Pinker situates these concepts as being contrary to the functioning of bioethics because he is focused on the functioning of bioethical bureaucracy. Institutional bureaucracies cannot care, they can only codify and implement values like dignity, social justice, or sacredness. Or, in Weberian terms, institutions codify concepts like these in terms that benefit the operation of the institution; ascribing dignity, for example, to labor and individual interest but not to social welfare or the pursuit of pleasure. What Pinker calls “nebulous but sweeping” notions of dignity are, then, notions of dignity that are not bureaucratically codified, or else are coded as resistive. And so, in bureaucratic terms, confronting this dignity is disruptive. Marked concepts like these create fissures through which the unequal distribution of institutional power becomes visible.

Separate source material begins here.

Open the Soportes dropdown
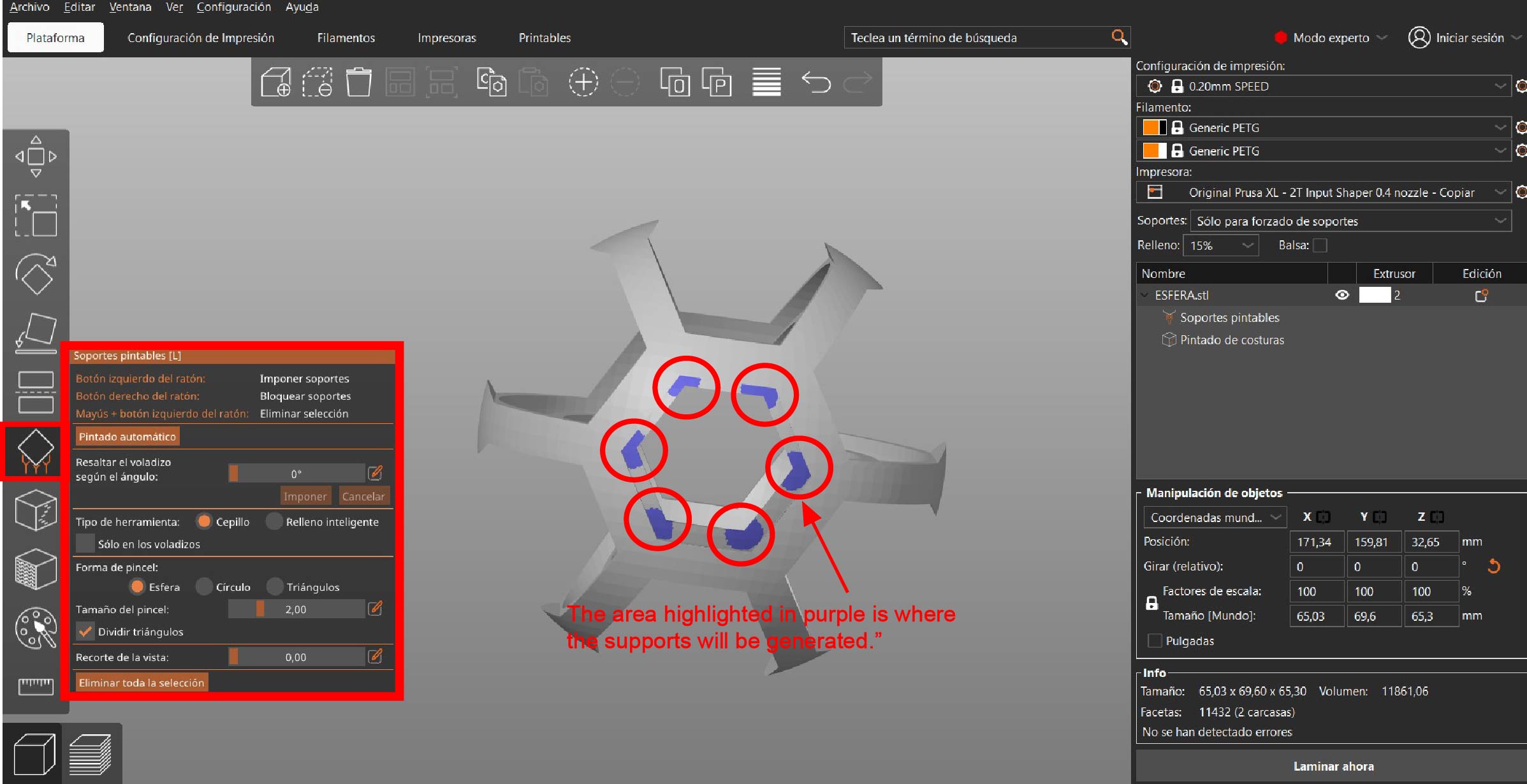 pyautogui.click(x=1350, y=221)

I don’t want to paint the philosophical body of bioethics as an innocent victim in all of this. Bioethical principles, like the science and technology they critique, are reflective of a very narrow set of (mostly Western, mostly European) values. Many segments of society remain excluded from the imagined community that bioethicists aim to protect. Bioethicists should think critically about how their sociocultural blinders effect the role of marked concepts like dignity and sacredness and social justice. One way to do so, as this article [paywall] suggests, involves moving those concepts out of the realm of the abstract and into the real, material contexts surrounding emergent biotechnologies. This so-called bio-knowledge will provide a basis for discussing the material implications of biotechnology that is rooted in discourses about human rights.
Disentangling bioethics from the bureaucracy that controls it is also an important step. This article [paywall] points out that bioethical processes cannot stop at “value clarification”; that is, arguing about where the boundaries are between what can and cannot be done in the name of science. Instead, bioethicists must add to their duties the integration of seemingly incompatible elements—for example, the sacredness of human life and the importance of stem cell research, as the author discusses. In so doing, bioethicists can resolve conflicts on the basis of common ground among all parties involved, rather than passing down verdicts from above. Bioethicists must also work on the critique of scientific institutions and processes, including a critical look at the Western, European values that dominate modern science.
If there is a moral highroad here, it falls upon bioethicists to take it. Attacking bioethics because it operates within a bureaucratic framework is, at best, myopic. At worst, it reinforces the very power relations which lead to complex and unequal institutional processes. After all, power is operating most efficiently when we don’t recognize that it is working at all. By rallying for bioethics to “get out of the way,” Pinker only makes more space for ideas on how best to silence unfamiliar, marginal notions of dignity and sacredness and social justice, in the name of streamlining the research oversight process.
The highroad is usually also a long one. We’ll know we’re on our way when dignity, sacredness, and social justice no longer need quotation marks around them when discussing technological progress.
Joe Waggle is a doctoral candidate in sociology and a research fellow in the Program for Society and the Environment, where he occasionally blogs. He is also on Twitter.
[i] That’s as close to a discussion of early human research ethics I can get into without invoking Godwin’s Law. See Nikolas Rose’s The Politics of Life Itself for a much braver accounting.